Part documentary, part drama, this uncompromising film blurs the boundaries between fake and real, truth and fiction
Produced by Artangel, the arts-patronage outfit that has backed a wide range of visual artists and avant-garde filmmakers including Clio Barnard, Matthew Barney and Richard Billingham, this debut feature for directors Andrea Luka Zimmerman and Adrian Jackson is almost impossible to categorise. It opens cold without explanation as it introduces various non-professional participants either interacting with each other or directly addressing the camera in assorted spots around east and south
London, including Brixton market and Billingsgate fish market. It is part documentary, part collectively created drama that keeps all its boundaries – between the fake and the real, biography/confession and fiction, and so on – porous and smudgy.
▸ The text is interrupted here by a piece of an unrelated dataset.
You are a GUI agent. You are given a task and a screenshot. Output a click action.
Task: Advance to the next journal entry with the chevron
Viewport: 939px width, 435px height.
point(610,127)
In the early stages, even an open-minded viewer might struggle to see where this is all going and what holds these fragmentary shards of performance and conversation together. It’s all a bit of a jumble: stories about troubled childhoods, fractured or even abusive relationships, and sudden beautiful bursts of song and rapped poetry. Without any captions to explain who’s who, you can’t identify the performers who make some bits immensely entertaining, such as the elderly man with waist-long dreadlocks who sings spirituals in tectonic baritone, or the lithe woman with a buzz cut whose vocal performance at an open-mic session is mesmerising.